Meeting is part blowback from last week’s generous reception of SCS budget request and part attempt to re-examine state obligations.

JB

Heidei Shafer (l); David Reaves

There has been a bit of a blowback from last week’s budget session of the Shelby County Commission, in which the majority of Commission members seemed so supportive of Shelby County Schools’ request for a $14.9 budget increase that some observers were calling the meeting a love-fest.

Heidi Shafer, the Shelby County Commission’s budget chair Shafer is taking the lead in walking back that enthusiasm. She said on Monday that she would be scheduling an additional “education-only” budget session “as soon as we can before we vote on the 20th” to discuss the ramifications for local school funding of the state’s Basic Education Plan, as well as future maintenance-of-effort and OPEB (Other Post-Employment Benefits) obligations.

On Tuesday Shafer announced that the education review meeting would be held at 3 p.m. Monday in the Commission’s chambers.

One reason for the nearly uniform support given SCS superintendent Dorsey Hopson during his budget-request presentation last week was the fact that an award to his district of $14.9 million would apparently invoke a version of the ADA (average-daily-attendance) formula and require an additional amount of some $5 million to be distributed proportionally among the six municipal school districts created in Shelby County’s suburbs over the last year.

Given the financial strains reported in some of those systems, the SCS request thereby opened up prospects for some relief.

Acknowledging the fact, Shafer said that was a reason why she wanted to see if the budget increase would create long-term obligations for the county and the municipalities under the maintenance-of-effort formula recognized by the state and, in the case of the City of Memphis vis-à-vis the old Memphis City Schools system, mandated by the courts.

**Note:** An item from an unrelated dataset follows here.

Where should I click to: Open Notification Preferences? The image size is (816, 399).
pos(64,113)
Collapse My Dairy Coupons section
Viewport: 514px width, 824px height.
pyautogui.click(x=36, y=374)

“There are so many complications to the whole area of school funding that we really just need an extensive examination of it all,” Shafer said.

Another matter to be discussed on Monday, according to both Shafer and Commissioner David Reaves, a veteran of both the former (suburban-only) and latter-day version of the Shelby County Schools boards, will be whether the state is short-changing local school districts in its distribution of funding under the BEP.

The Hamilton County School District (Chattanooga) is suing the state over what it claims is under-funding by the state, and school districts in Tennessee’s three other metropolitan areas, those of Memphis, Nashville, and Knoxville, are pooling their efforts in a lobbying effort to redress the current state funding formula.